"
But, in the words of a political song,--
"There weren't no such luck
For John A. Roebuck,
And he thought he would teach the whole nation
That the Tories were fools,
And the Whigs only tools,
But Roebuck was England's salvation."
And he, according to this programme, set himself to reform the
Constitution and protect the Colonies.
"Nullius addictus jurare in verba magistri,"

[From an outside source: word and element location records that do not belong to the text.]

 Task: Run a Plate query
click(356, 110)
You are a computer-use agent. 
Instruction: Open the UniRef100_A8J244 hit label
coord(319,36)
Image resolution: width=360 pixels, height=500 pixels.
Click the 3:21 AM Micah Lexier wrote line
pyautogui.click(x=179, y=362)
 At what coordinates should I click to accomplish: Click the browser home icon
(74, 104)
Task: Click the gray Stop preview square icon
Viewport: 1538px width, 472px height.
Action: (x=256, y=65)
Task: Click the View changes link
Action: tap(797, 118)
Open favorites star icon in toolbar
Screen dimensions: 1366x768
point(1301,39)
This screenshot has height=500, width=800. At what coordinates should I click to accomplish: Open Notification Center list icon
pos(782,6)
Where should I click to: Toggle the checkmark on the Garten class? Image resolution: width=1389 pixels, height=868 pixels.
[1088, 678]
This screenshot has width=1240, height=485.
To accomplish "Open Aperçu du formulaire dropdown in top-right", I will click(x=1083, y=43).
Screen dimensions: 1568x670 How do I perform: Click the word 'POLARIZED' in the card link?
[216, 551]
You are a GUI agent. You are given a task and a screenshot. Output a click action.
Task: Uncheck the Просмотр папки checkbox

he was an eclectic in politics,--acknowledged no leader, had himself no
followers. A chief without a party, an apostle without disciples, a
critic without the merest ordinary penetration, a cynic whose bitterness
was not enlivened by wit or humor, a spouter whose arguments, when he
had any, were usually furnished from the mint, John Arthur Roebuck was
for many years that impersonation of terrific honesty, glaring purity,
and indignant virtue, known in English politics as an INDEPENDENT member
of Parliament. When party-spirit runs high, and many party-men are
disposed to be unscrupulous in the measures and artifices by which they
win or retain place and power, such a position, occupied with judgment
and fortified by modesty and good sense, is a most powerful and a most
beneficent one; but it is useless when seized on by one whose obtrusive
egotism and more than feminine vanity disqualify him for any serious or
permanent influence on his fellow-men.